Cai merangkak perlahan, matanya menelusuri tempat asing itu. Baru beberapa langkah, ia mendengar suara langkah dari belakangnya—ringan, namun berenergi. Ia berbalik, dan untuk pertama kalinya dalam hidupnya ia melihat makhluk dari Dimensi Api.
Sosok itu berdiri dengan rambut merah menyala, seperti lilin yang hidup. Matanya berwarna emas cair, dan kulitnya bersinar seperti logam panas. Ia mengenakan pakaian yang tampak seperti kain yang dibuat dari serpihan bara. Cahaya tubuhnya memantul di batu hitam di sekitarnya.
“Jadi kau datang,” ucapnya, suaranya nyaring namun tidak membakar.
Cai menelan ludah. “Ka—kau yang memanggilku?”
Sosok itu tersenyum kecil. “Namaku Sena.” Ia melangkah mendekat, dan setiap langkahnya meninggalkan jejak panas di tanah. “Dan aku sudah menunggumu sejak riak pertama muncul.”
Cai mengernyit. “Bagaimana kau… memanggil dari dimensi lain? Itu mustahil.”

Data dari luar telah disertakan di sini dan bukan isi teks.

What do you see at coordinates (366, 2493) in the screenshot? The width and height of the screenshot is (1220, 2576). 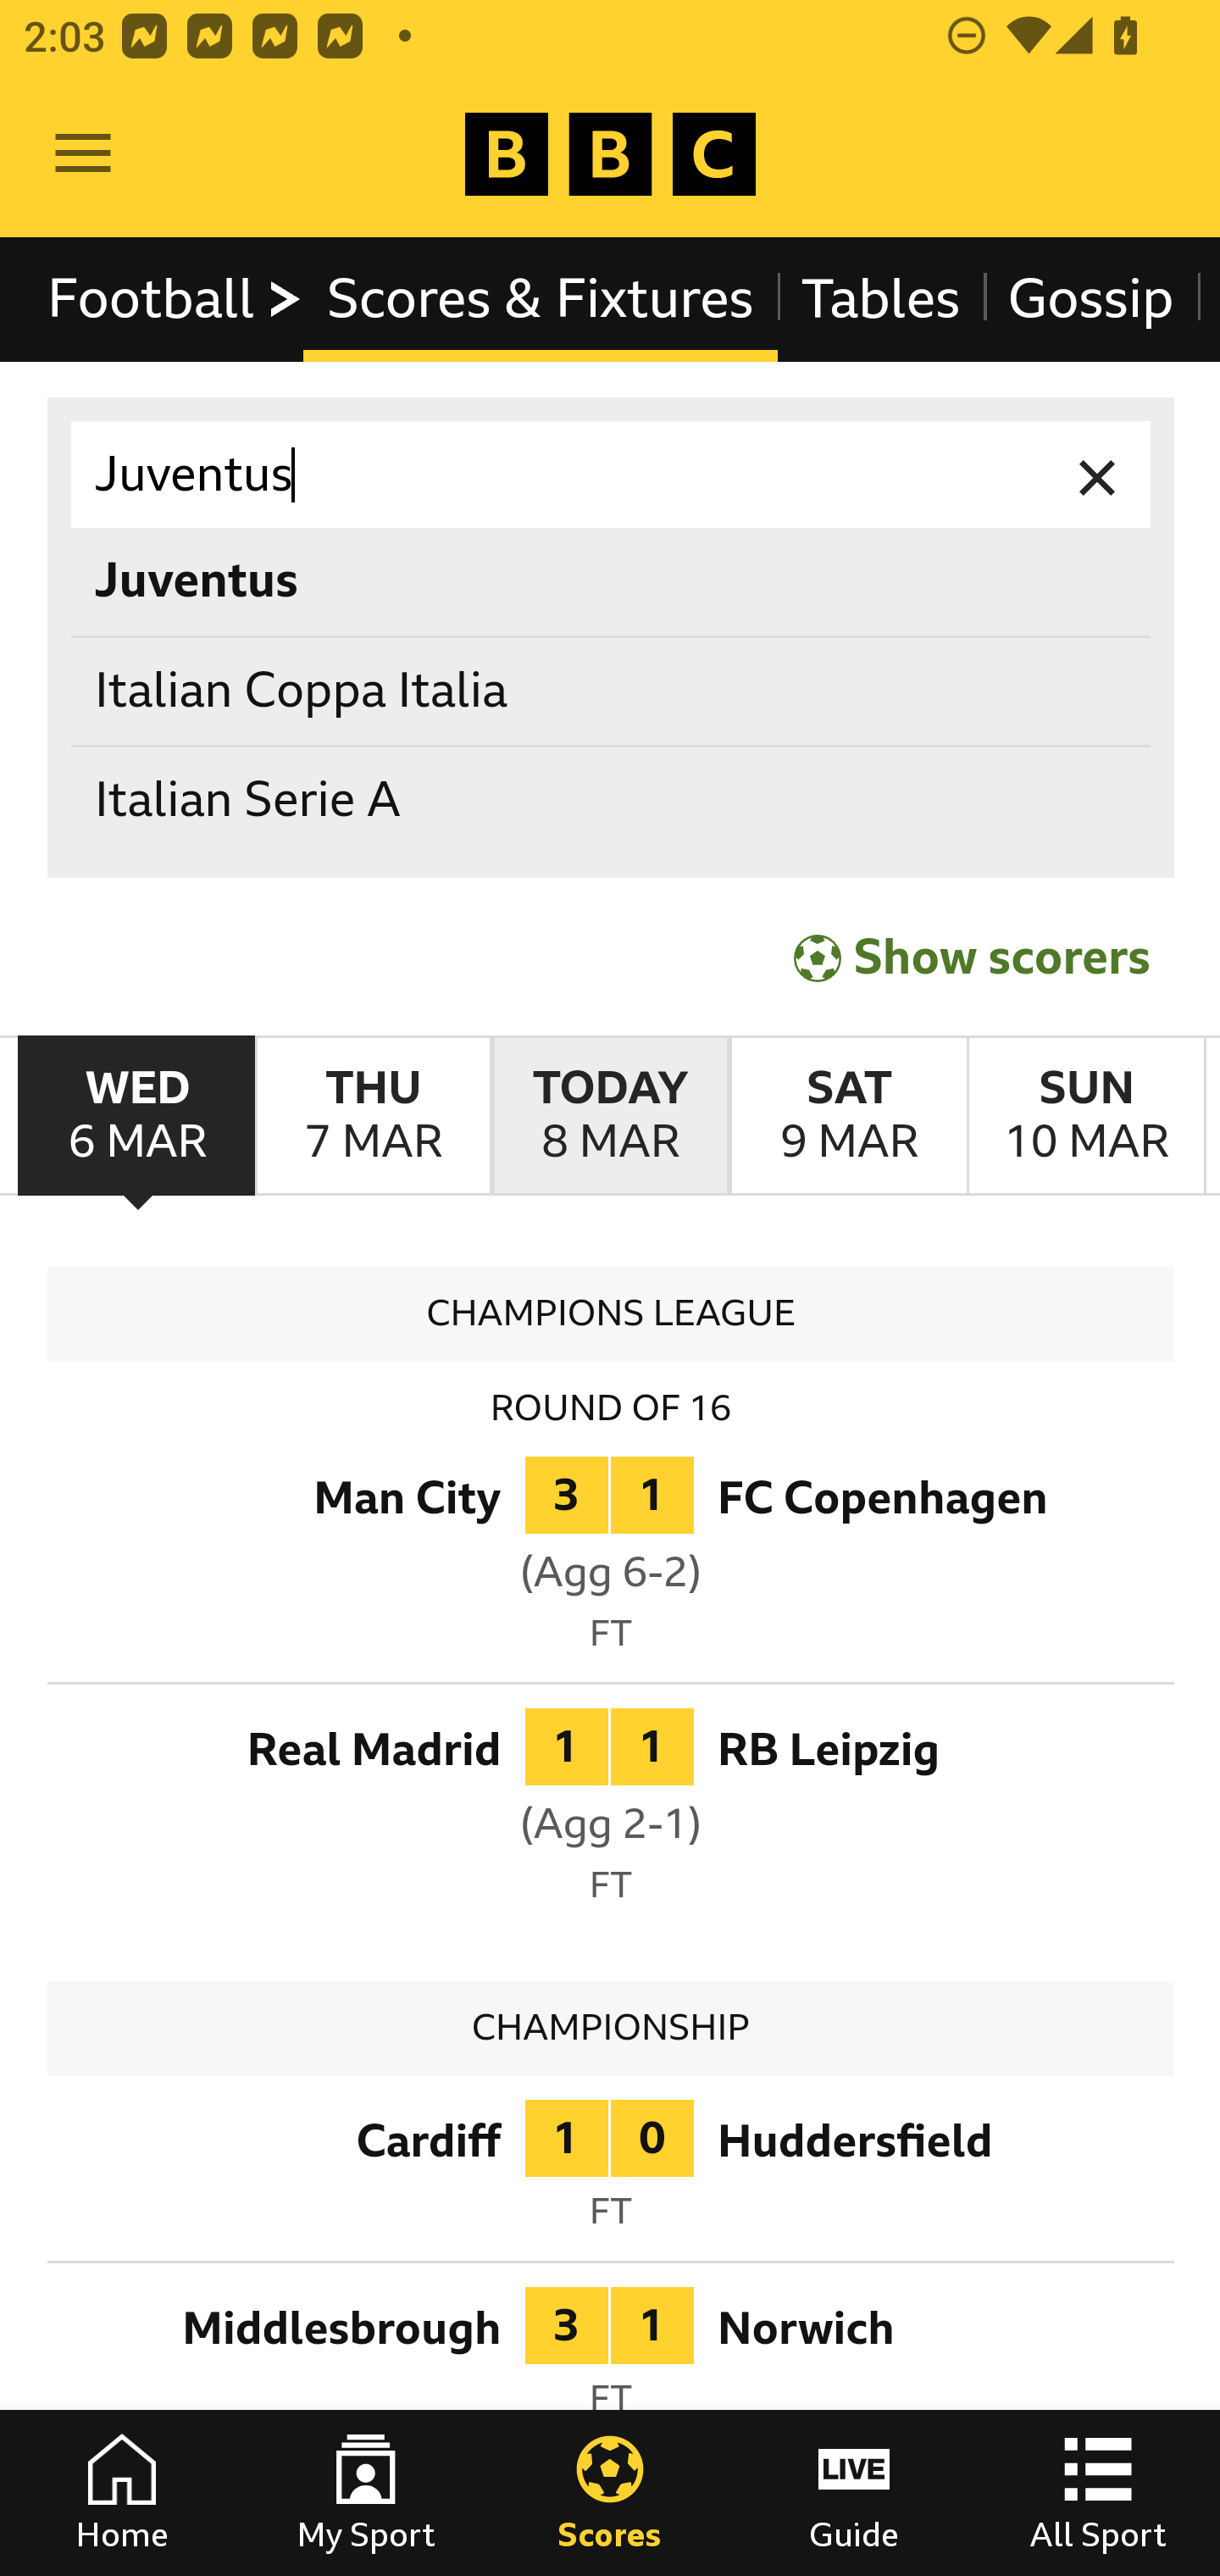 I see `My Sport` at bounding box center [366, 2493].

Sena menatap langit merah sebelum kembali menatap Cai, matanya tampak lebih dalam. “Tidak ada yang mustahil saat dimensi mulai retak. Air dan api pernah hidup berdampingan sebelum perpecahan. Tapi kini batas itu melemah.” Ia mendekat lagi, lalu mengetuk dada Cai dengan satu jari—lembut, namun terasa panas. “Kau punya sesuatu yang tidak dimiliki siapapun di dunia air.”
Cai terdiam, merasakan debar jantungnya semakin cepat.

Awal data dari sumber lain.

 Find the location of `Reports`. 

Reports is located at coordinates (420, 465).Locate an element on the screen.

“Kau adalah penghubung,” lanjut Sena, suaranya menjadi lebih rendah. “Dan jika kita tidak menemukan penyebab retakan ini, bukan hanya dimensi kita yang akan musnah—tapi seluruh keseimbangan antara elemen.”
Cai memandang Sena lama, mencoba memahami maknanya.
“Kenapa aku?” bisiknya.
Sena tersenyum, mata emasnya berkilat. “Karena kau adalah satu-satunya air yang tidak padam oleh apiku.”